Eles mexem com o seu sono
Uma boa noite de sono também tem relação direta com os hormônios. Por meio de um mecanismo extremamente regulado, nosso corpo reduz a secreção de cortisol ao longo do dia, preparando-nos para dormir. Durante o período de descanso, entra em cena a melatonina, hormônio relacionado aos estímulos luminosos – seria ele o responsável por dizer ao corpo que, quando escurece, é chegada a hora de dormir. Quem sofre de insônia, por exemplo, pode ter alguma deficiência da substância.
Apesar de ainda ser uma questão pouco esclarecida pela ciência, especula-se que a melatonina possa ter ligações com a moderação do apetite – o que poderá, futuramente, contribuir para o tratamento da obesidade –, ter efeito antioxidante e também alguma relação com o câncer.
– Ainda vamos aprender muito sobre ela – afirma Rollin.
Há outros hormônios que interferem no sono: é por causa do cortisol que o corpo começa o processo de acordar.
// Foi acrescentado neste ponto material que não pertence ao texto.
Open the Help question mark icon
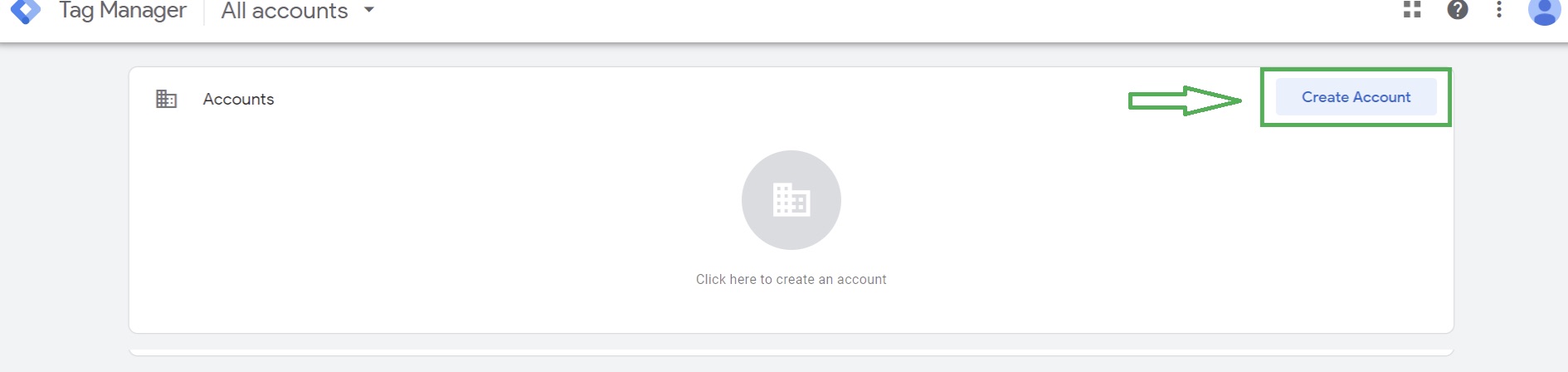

A adrenalina, fabricada pela medula adrenal, também está vinculada a uma boa noite de sono. Responsável por aumentar a pressão arterial e os batimentos cardíacos, essa substância, assim como o cortisol, prepara o corpo para situações de estresse. Ela e o cortisol, quando em alta, dificultam o sono. Vem daí a recomendação para não fazer atividades físicas noturnas, que aumentam a produção desses hormônios num momento em que eles deveriam ser reduzidos.